_TASK REQUIREMENTS_.
Locate the line containing "National Compliance and" in the material below; repeat it and every line after it, exactly as written.

_SUPPLIED MATERIAL_.
● ● ●
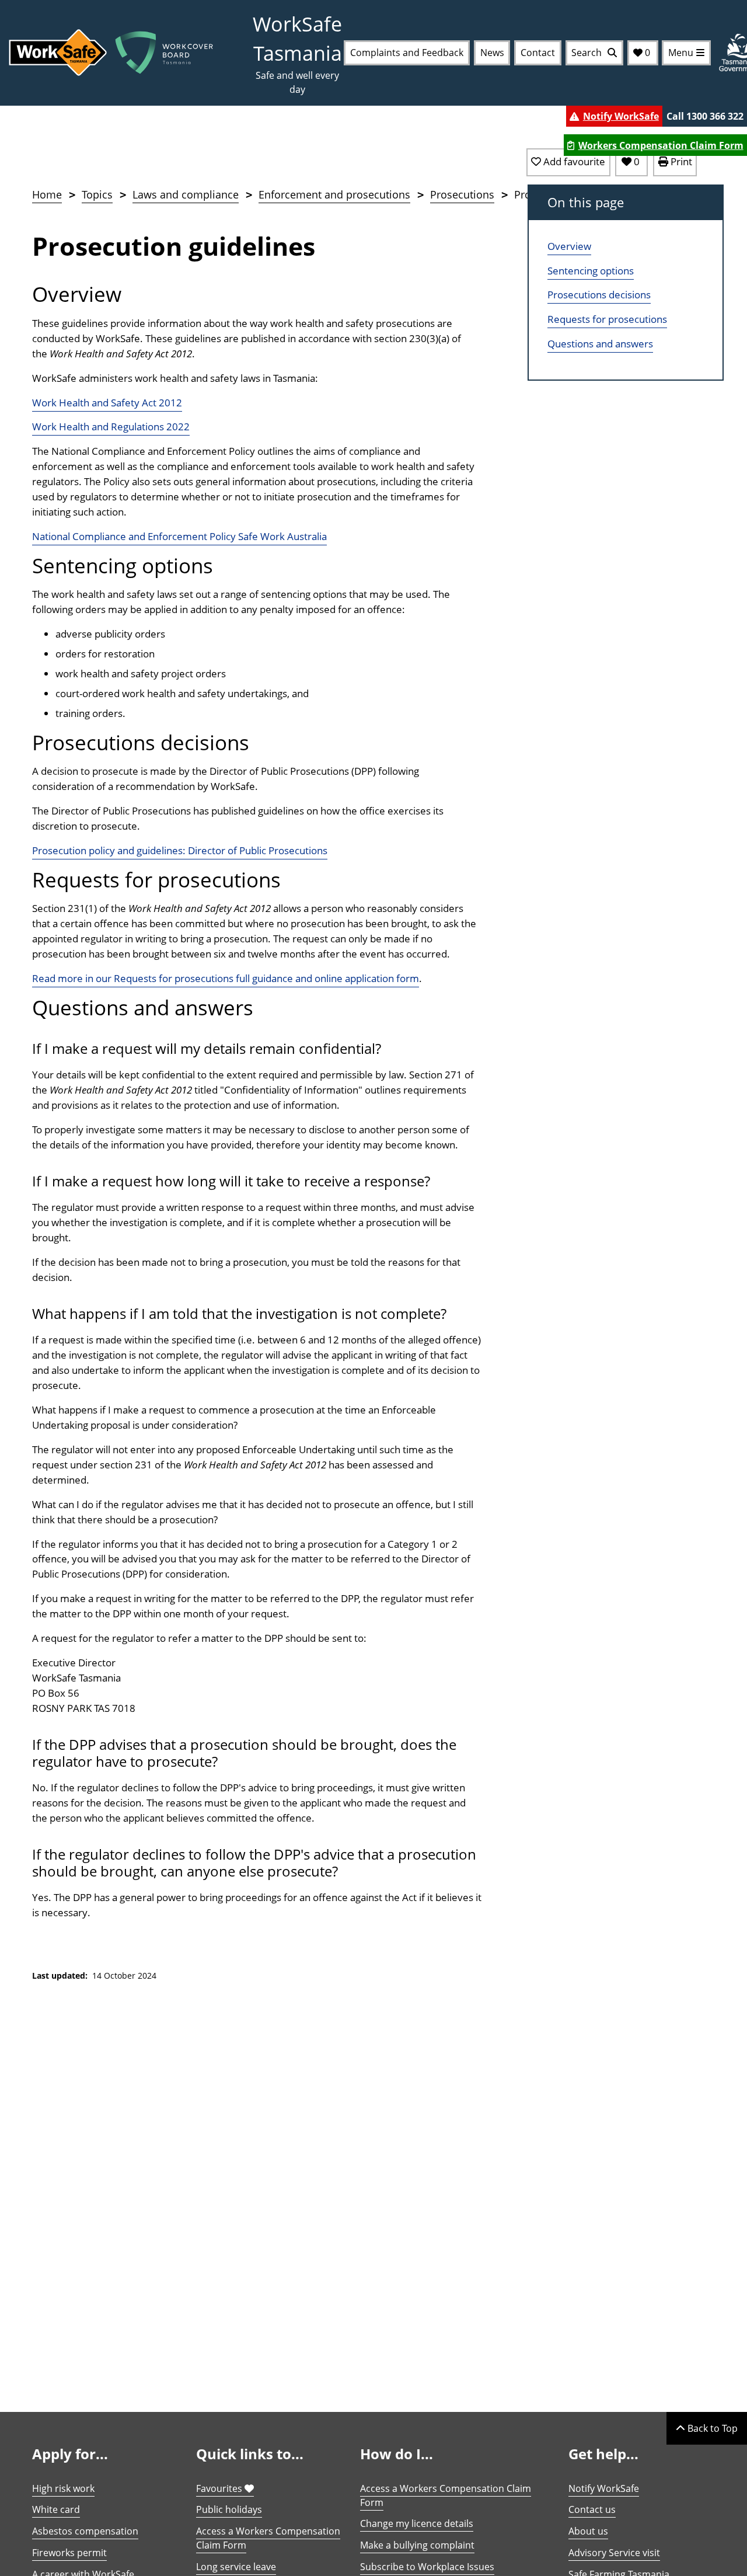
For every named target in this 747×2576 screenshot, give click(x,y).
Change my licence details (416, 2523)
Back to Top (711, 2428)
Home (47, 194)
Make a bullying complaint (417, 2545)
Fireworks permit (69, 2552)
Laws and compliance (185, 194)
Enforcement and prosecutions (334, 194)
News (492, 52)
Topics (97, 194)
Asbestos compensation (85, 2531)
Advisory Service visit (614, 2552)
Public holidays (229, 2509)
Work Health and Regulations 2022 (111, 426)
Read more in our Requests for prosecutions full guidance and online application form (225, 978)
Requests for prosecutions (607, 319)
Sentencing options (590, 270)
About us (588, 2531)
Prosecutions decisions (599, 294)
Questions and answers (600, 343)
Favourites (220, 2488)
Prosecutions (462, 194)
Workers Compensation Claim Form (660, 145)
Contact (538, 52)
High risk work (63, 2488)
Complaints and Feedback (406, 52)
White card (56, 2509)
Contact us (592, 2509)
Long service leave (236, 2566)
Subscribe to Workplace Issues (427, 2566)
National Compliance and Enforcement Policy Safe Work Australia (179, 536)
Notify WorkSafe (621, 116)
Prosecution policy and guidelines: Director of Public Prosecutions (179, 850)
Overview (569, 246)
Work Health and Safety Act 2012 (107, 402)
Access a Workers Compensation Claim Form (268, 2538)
● ● ●
_TASK OUTPUT_.
National Compliance and Enforcement Policy Safe Work Australia (179, 536)
Notify WorkSafe (621, 116)
Prosecution policy and guidelines: Director of Public Prosecutions (179, 850)
Overview (569, 246)
Work Health and Safety Act 2012 (107, 402)
Access a Workers Compensation Claim Form (268, 2538)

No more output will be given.